New triple-drug treatment stops pancreatic cancer in its tracks, a mouse study finds

A triple-drug therapy for pancreatic cancer has shown promise in early animal tests, pointing to a potential new treatment for a disease with a notoriously low survival rate.

Considered one of the deadliest common cancers, pancreatic cancer has a five-year relative survival rate around 13% — meaning roughly 87% of people with the cancer are expected to die within five years of diagnosis. That survival rate can plummet as low as 1% for people diagnosed in very late stages of the disease.

Now, in a study published Dec. 2 in PNAS, researchers tested a new combination therapy that blocks three cancer-growth pathways simultaneously and shows promising results in mice.
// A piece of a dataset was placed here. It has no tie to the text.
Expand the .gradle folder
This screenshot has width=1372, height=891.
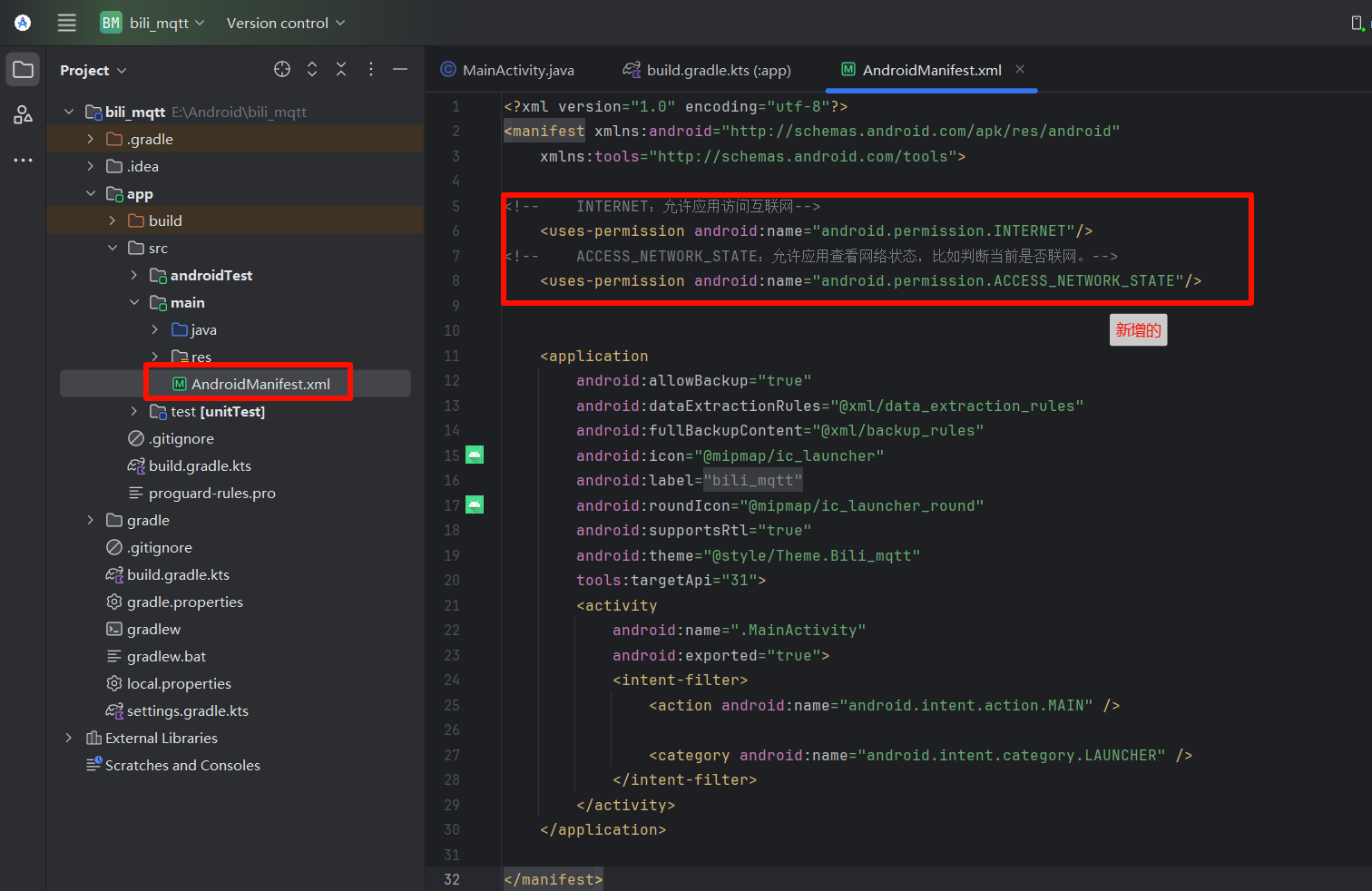coord(90,139)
"These studies open a path to designing new combination therapies that can improve survival for patients with pancreatic ductal adenocarcinoma [the most common pancreatic cancer]," the study authors said in a statement. "These results point the way for developing new clinical trials."
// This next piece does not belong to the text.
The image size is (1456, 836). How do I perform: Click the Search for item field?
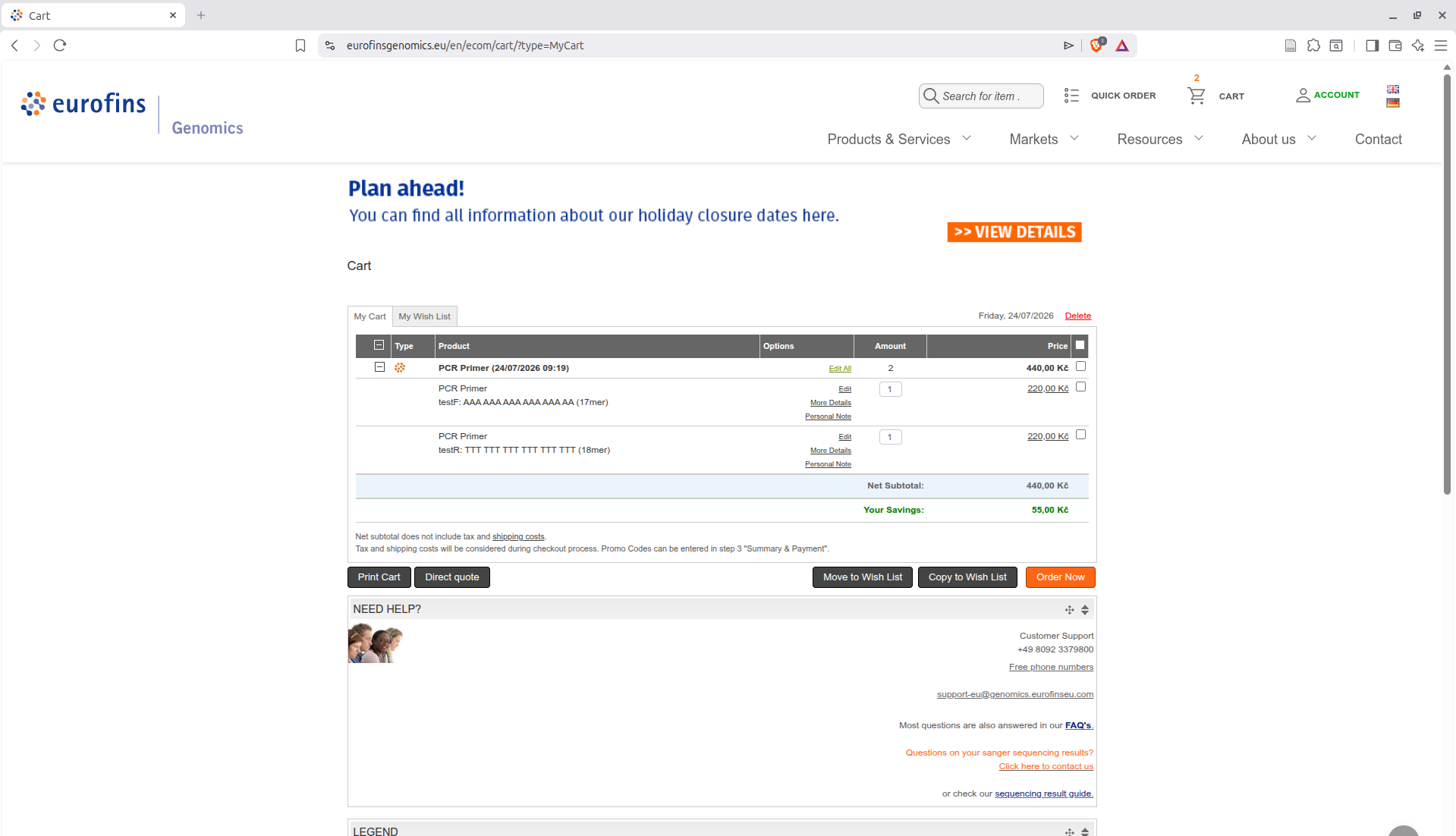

Early-stage pancreatic cancer grows silently inside the abdomen without any obvious symptoms. By the time the disease is detected, it has often already spread to other organs, making it difficult to remove surgically.

Standard treatments like chemotherapies attack all rapidly dividing cells in the body, often causing a lot of collateral damage in the process of controlling tumor growth. And even then, tumors usually find alternative ways to multiply and become resistant to treatment.

The new therapy not only prevented the rodents' cancer from coming back, but it was also non-toxic for mice overall, showing no debilitating side effects.

Nearly all pancreatic cancers are associated with a mutation in a gene called "KRAS," which normally controls cell division and growth, keeping it in check. But when the gene is mutated, it gets stuck in an "on" position, leading to abnormal rate of cell division and cancer.

Prior to the current research, senior study author Carmen Guerra, a cancer biologist at the Experimental Oncology Group of the Spanish National Cancer Research Centre (CNIO), developed mouse models to investigate how KRAS mutations and other related pathways help pancreatic tumors survive. While blocking certain KRAS-related pathways can stop small tumors from growing, larger tumors often adapt to "open another door" for survival, she told Live Science.

In their latest work, Guerra and her team analyzed these resistant tumors, discovering that a protein called STAT3 became highly active when other growth routes were blocked. That suggested that it might be acting as the emergency backup pathway for tumor growth.

The team tried genetically blocking this pathway in mouse tumor cells, along with other major tumor-growth drivers. And they observed that the tumors regressed, confirming that STAT3 was indeed a key "mechanism of resistance," Guerra said.

At that point, the researchers had confirmed that genetically shutting down three pathways — KRAS, a KRAS-related pathway, and STAT3 — could eliminate tumors. So they set about testing a drug-based version of the strategy.

This triple-pronged approach includes two existing drugs: afatinib, which is approved by the Food and Drug Administration for certain lung cancers, and daraxonrasib, which is currently being tested in clinical trials. The third drug is a newer compound designed to disable STAT3.

The team evaluated this three-drug therapy in three types of mouse models: one in which tumor cells from mice are implanted directly into the mouse pancreas; one involving mice that were genetically engineered to develop pancreatic cancer; and one using human tumor samples grown in immune-deficient mice, to prevent mouse immune system from attacking foreign tissue. In all three models, the combination treatment eliminated the tumors completely.

"You couldn't even see where the tumor was," Guerra told Live Science. "The pancreas was completely healthy."

The treatment also prevented resistance, as the team reported that the tumors did not return for at least 200 days — or nearly seven months — after the treatment, which is longer than what most single-drug therapies achieve in similar mouse models.

Importantly, the triple-drug therapy did not cause toxic or severe side effects in mice. The rodents receiving the therapy showed similar body weight, blood counts, metabolic markers and organ health when compared to tumor-bearing mice given a placebo treatment.

However, given this new research was in mice, there could be some differences in human pancreatic cancer patients. Guerra noted that mice can be "more resistant to this kind of toxicity" than humans are. While the therapy didn't show any side effects in mice, some drugs they used, like afatinib, have already been tested in humans and are known to have some side effects, such as skin and gastrointestinal issues.

So, the researchers are now working to find alternatives and "develop better drugs" that hit the same pathways, she told Live Science.

Guerra also stressed that pancreatic tumors are genetically diverse, and patients can have "tons of alterations," making each case different to the next. On that front, the team will also study additional mouse models that carry other common KRAS mutations, as well as changes in other cancer-related genes, to test the effectiveness of the therapy in a diverse range of tumors, she told Live Science.